The underlying truth is that our consumer capitalist society is so dependent on fossil fuels that in its greed to extract them, environmental and social concerns have been downgraded. The mounting effect of externalising these costs will undoubtedly rebound on us unless we shift soon to a sustainable way of life which utilises renewable energy sources.
The only reason that Shell "necessarily deals with authorities of which it strongly disapproves" is because the company group puts profits above ethical principles. Moreover, Shell's argument that if it were to pull out of Nigeria then "someone less committed would go in" is morally indefensible. The same excuse is made with no validity by Western companies and governments in justification of arms sales to oppressive regimes.

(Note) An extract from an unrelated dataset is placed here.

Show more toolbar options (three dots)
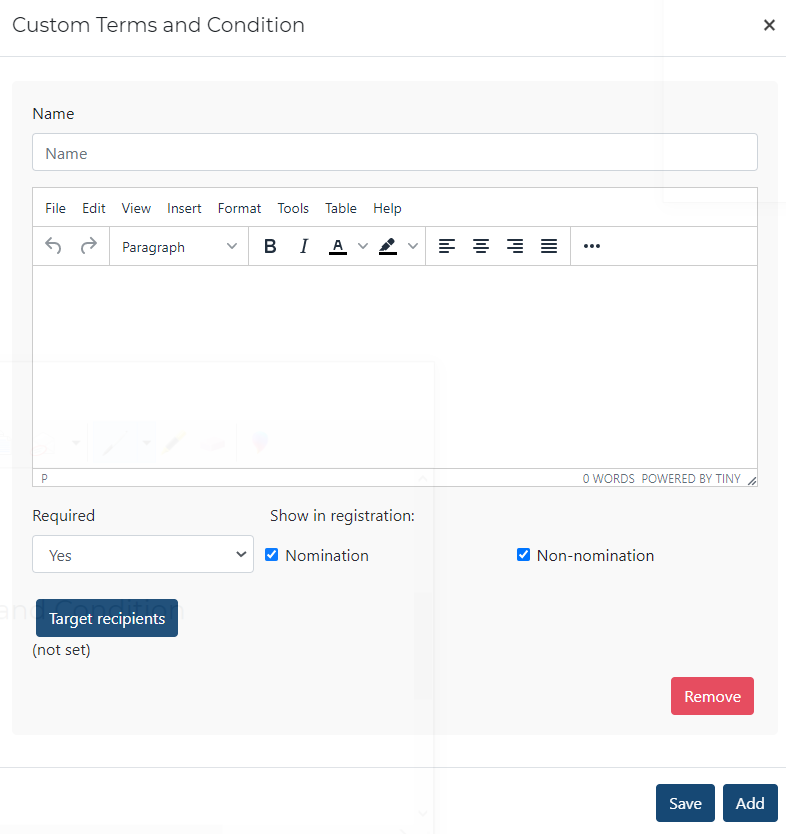(592, 246)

For North to move from an admission that "100 flares waste a resource equivalent to a quarter of France's gas demand" to the contention that locals benefit because the flares "constitute free light and a means of drying root crops such as cassava" is breathtaking in its crassness.
Shell spends less than 0.5 per cent of its profits on community projects. As for Nigerian government funding of the local communities, Shell as much as admits in North's report that the political structure ensures that the locals of the Niger delta do not, indeed cannot, benefit from Shell's activities there.
It's time the Royal Dutch/Shell Group lived up to its own statement of general business principles in its Nigerian operations. This statement includes the promotion of "measures for the protection of health, safety and the environment for all who may be affected directly or indirectly by their activities". If Shell cannot uphold this then it should withdraw from Nigeria.